IV. Patient's Rights and Psychologist's/Psychiatrist's Duties

Patient's Rights:
· Right to Request Restrictions -You have the right to request restrictions on certain uses and disclosures of protected health information. However, I/NCLA am/is not required to agree to a restriction you request.

· Right to Receive Confidential Communications by Alternative Means and at Alternative Locations - You have the right to request and receive confidential communications of PHI by alternative means and at alternative locations. (For example, you may not want a family member to know that you are seeing me/NCLA. On your request, I/NCLA will send your bills to another address.)

· Right to Inspect and Copy - You have the right to inspect or obtain a copy (or both) of PHI in my health and billing records used to make decisions about you for as long as the PHI is maintained in the record. I/NCLA may deny your access to PHI under certain circumstances, but in some cases, you may have this decision reviewed. On your request, I/NCLA will discuss with you the details of the request and denial process.

· Right to Amend - You have the right to request an amendment of PHI for as long as the PHI is maintained in the record. I/NCLA may deny your request. On your request, I/NCLA will discuss with you the details of the amendment process.
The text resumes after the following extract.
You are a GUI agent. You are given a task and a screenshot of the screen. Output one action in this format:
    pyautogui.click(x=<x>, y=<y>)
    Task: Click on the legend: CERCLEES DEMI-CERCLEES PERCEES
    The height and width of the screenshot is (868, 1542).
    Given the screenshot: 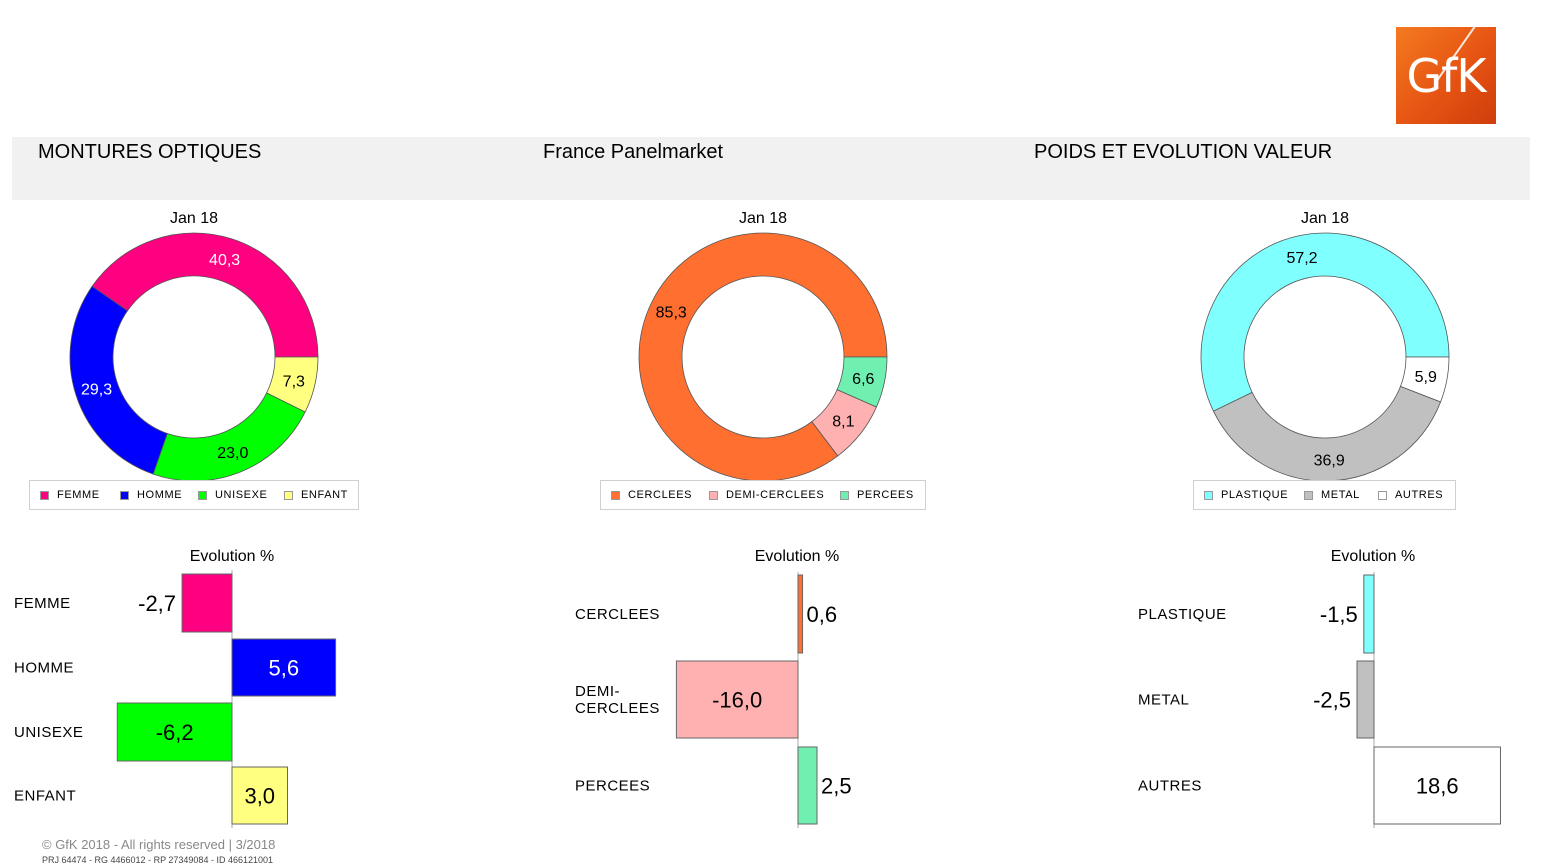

· Right to an Accounting - You generally have the right to receive an accounting of disclosures of PHI. On your request, I/NCLA will discuss with you the details of the accounting process.

· Right to a Paper Copy - You have the right to obtain a paper copy of the notice from me upon request, even if you have agreed to receive the notice electronically.
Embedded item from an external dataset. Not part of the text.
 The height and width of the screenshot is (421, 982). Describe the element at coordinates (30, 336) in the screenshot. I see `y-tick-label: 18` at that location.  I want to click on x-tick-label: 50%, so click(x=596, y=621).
Psychologist's/Psychiatrist's Duties
· I/NCLA am required by law to maintain the privacy of PHI and to provide you with a notice of my legal duties and privacy practices with respect to PHI.

· I/NCLA reserve/s the right to change the privacy policies and practices described in this notice. Unless I/NCLA notify you of such changes, however, I/NCLA am required to abide by the terms currently in effect.

· If I/NCLA revise my policies and procedures, I/NCLA will notify you by mail.

V. Questions and Complaints

If you have questions about this notice, disagree with a decision I/NCLA make about access to your records, or have other concerns about your privacy rights, you may contact our privacy officer.

If you believe that your privacy rights have been violated and wish to file a complaint with our office, you may send your written complaint.

You may also send a written complaint to the Secretary of the U.S. Department of Health and Human Services. The privacy officer can provide you with the appropriate address upon request.

You have specific rights under the Privacy Rule. I/NCLA will not retaliate against you for exercising your right to file a complaint.

VI. Effective Date, Restrictions, and Changes to Privacy Policy

This notice will go into effect on April 14, 2003.

You will be notified of any changes by mail.

VII. Acknowledgement Of Receipt Of Notice Privacy Practices

I, _______________________________________, acknowledge that I have received a copy of the Notice of Privacy Practices.

_______________________________
Signature of Patient

______________________________
Signature of Practitioner or Privacy Officer


BY MAIL


mailed notice with confirmation


response received


no response


IN PERSON


notice explained


notice signed


notice refused

NOTE: This form must be returned prior to or at the time of your first session on or after April 14, 2003.